Bundesbank stellt sich gegen EU-Kommission
ms Frankfurt
Die Bundesbank hat sich gegen eine abermalige Aussetzung der EU-Schuldenregeln im nächsten Jahr ausgesprochen und zum jetzigen Zeitpunkt vor neuen schuldenfinanzierten Fiskalprogrammen gewarnt. Beides sei trotz der großen konjunkturellen Unsicherheit derzeit nicht angebracht, argumentiert die Bundesbank in ihrem am Montag veröffentlichten Monatsbericht. Entscheidend sei jetzt eine umsichtige Fiskalpolitik in den Ländern – „um das Vertrauen in solide Staatsfinanzen zu stärken“.
Die Bundesbank stellt sich damit gegen die EU-Kommission und viele Euro-Regierungen. Die Brüsseler Behörde hat wegen der Unsicherheit infolge des Kriegs in der Ukraine, der Energiepreise und der Engpässe bei den Lieferketten vorgeschlagen, den Stabilitäts- und Wachstumspakt erst 2024 wieder vollständig in Kraft zu setzen. Die Schuldenregeln waren in der Coronakrise ausgesetzt worden. Der Stabilitätspakt sieht vor, dass Länder nicht mehr als 60% des Bruttoinlandsprodukts (BIP) an Schulden aufnehmen. Haushaltsdefizite dürfen 3% nicht übersteigen.
Brisanz durch EZB-Zinswende
Besondere Brisanz erhalten die Aussagen der Bundesbank dadurch, dass die avisierte Zinswende der Europäischen Zentralbank (EZB) Sorgen um die Nachhaltigkeit der Staatsfinanzen vieler hoch verschuldeter Euro-Staaten geschürt und Ängste vor einer neuen Euro-Schuldenkrise geweckt hat. Die EZB hat deshalb in einer kurzfristigen Krisensitzung vergangenen Mittwoch versprochen, sich gegen zu stark steigende Anleiherenditen zu stemmen. Dafür soll auch ein neues Instrument entwickelt werden. Im EZB-Rat ist das aber durchaus umstritten.
Die Bundesbank lenkt den Fokus nun wieder auf die Fiskal- statt die Geldpolitik. Die fiskalische Lage sei in einigen Mitgliedstaaten fragil. In diesem Umfeld seien glaubwürdige Fiskalregeln wichtiger denn je. Eindringlich warnt sie deshalb auch davor, bei einer Reform der EU-Schuldenregeln den Status quo festzuschreiben und den Staaten nur noch vage qualitative Vorgaben zu machen. „Dieses Jahr will die Kommission Vorschläge zur Reform der Fiskalregeln vorlegen. Es wäre kritisch, wenn sie vorschlagen würde, ihre aktuelle Vorgehensweise als Regel zu etablieren“, so der Bericht.
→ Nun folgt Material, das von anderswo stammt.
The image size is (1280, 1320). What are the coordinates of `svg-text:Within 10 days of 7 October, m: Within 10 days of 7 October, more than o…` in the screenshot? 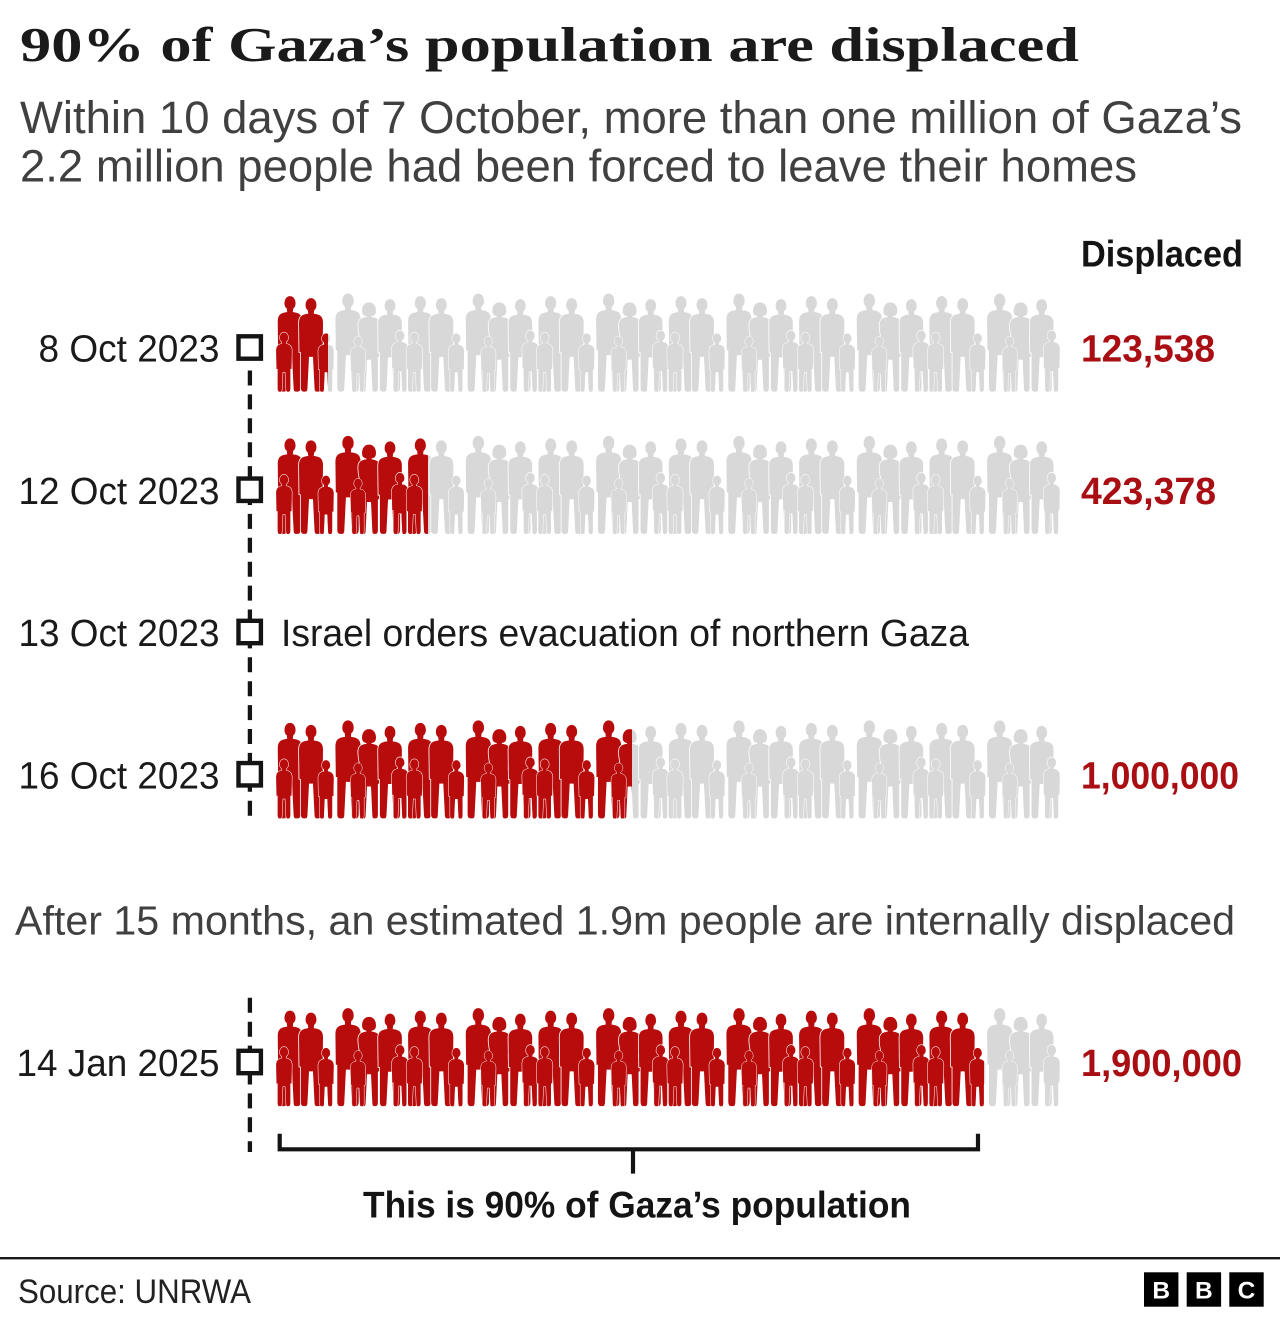 It's located at (631, 118). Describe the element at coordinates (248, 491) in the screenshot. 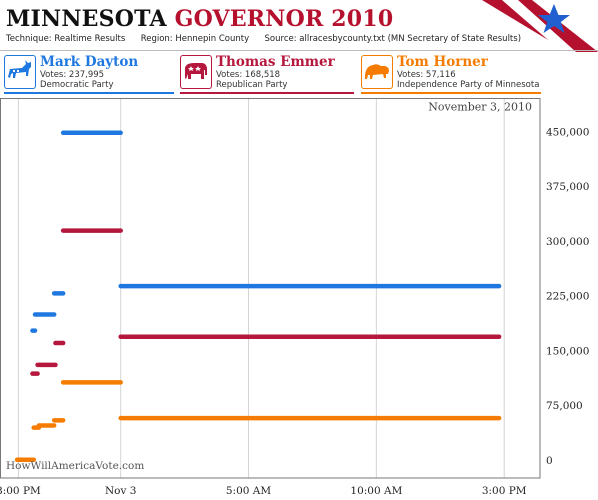

I see `x-tick-label: 5:00 AM` at that location.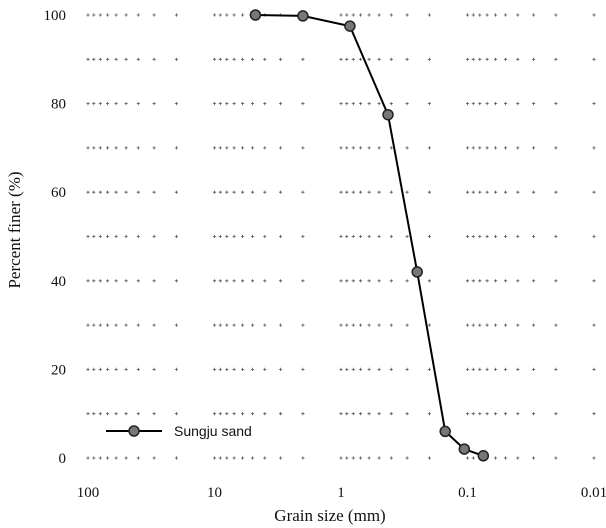 The width and height of the screenshot is (606, 528). I want to click on x-tick-label: 0.01, so click(594, 493).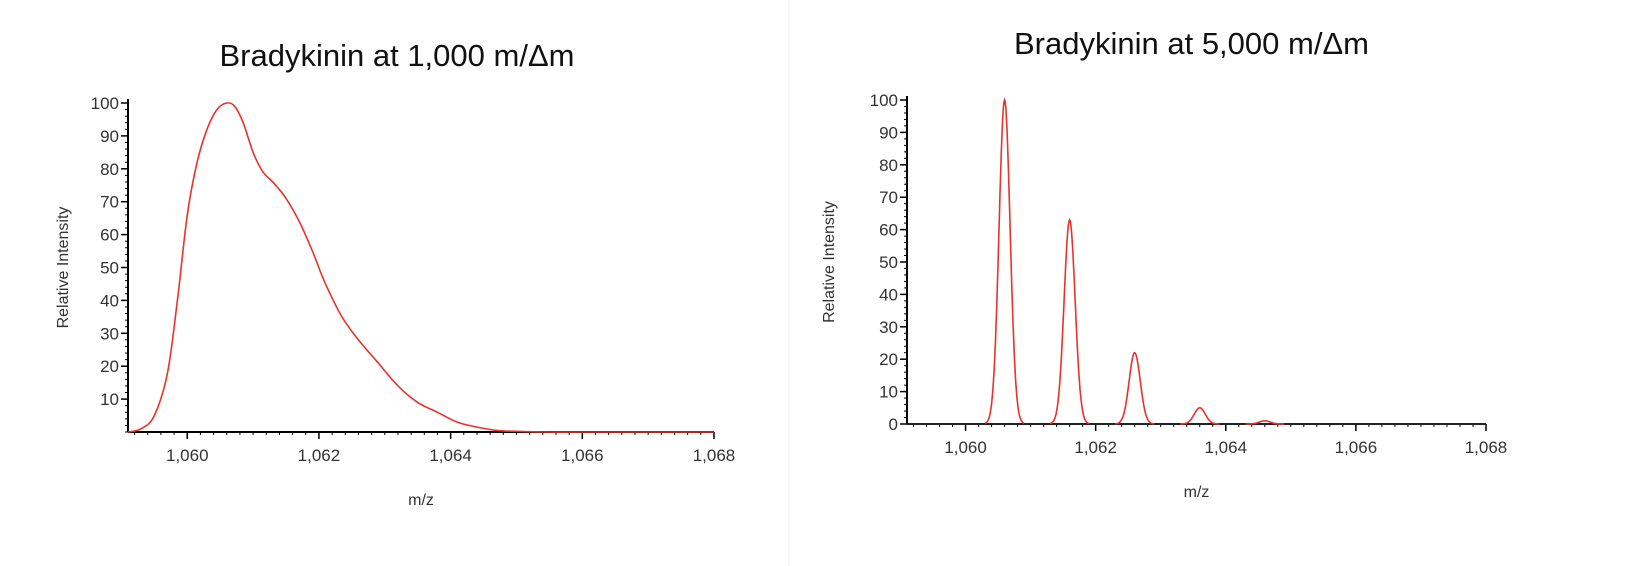  What do you see at coordinates (398, 56) in the screenshot?
I see `chart-title: Bradykinin at 1,000 m/Δm` at bounding box center [398, 56].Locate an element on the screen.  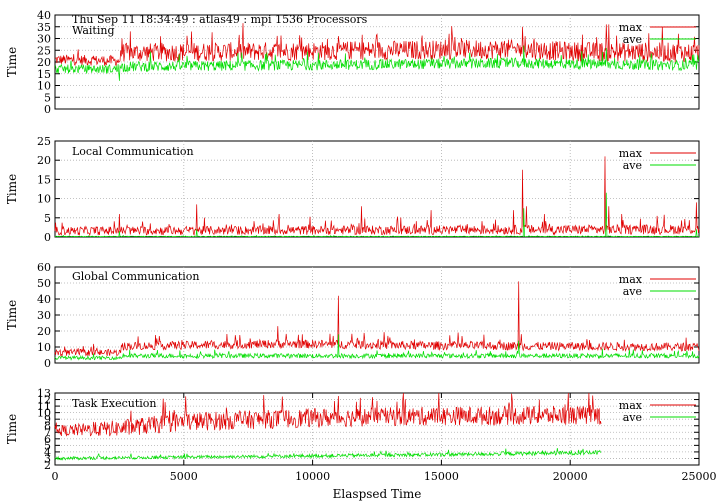
y-tick-label: 3 is located at coordinates (48, 458).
Die Bundesbank nennt die abermalige Suspendierung der EU-Schuldenregeln für 2023 „nicht überzeugend“. Das passe nicht zur sich generell verbessernden wirtschaftlichen Lage. „Bedenklich“ findet sie auch, dass die Kommission nicht genauer angebe, was sie unter normal verstehe. „Beispielsweise wäre es naheliegend, hohe Energiepreise auch künftig als normal zu erachten – dann im Kontext einer verstärkten Klimapolitik.“
Die erneute Aussetzung schaffe Spielraum für zusätzliche schuldenfinanzierte Fiskalprogramme, „die aus heutiger Sicht nicht angezeigt erscheinen“. In diesem Zusammenhang wendet sich die Bundesbank auch explizit gegen Energiepreise senkende Maßnahmen – wie den Tankrabatt in Deutschland, auch wenn dieser nicht genannt wird.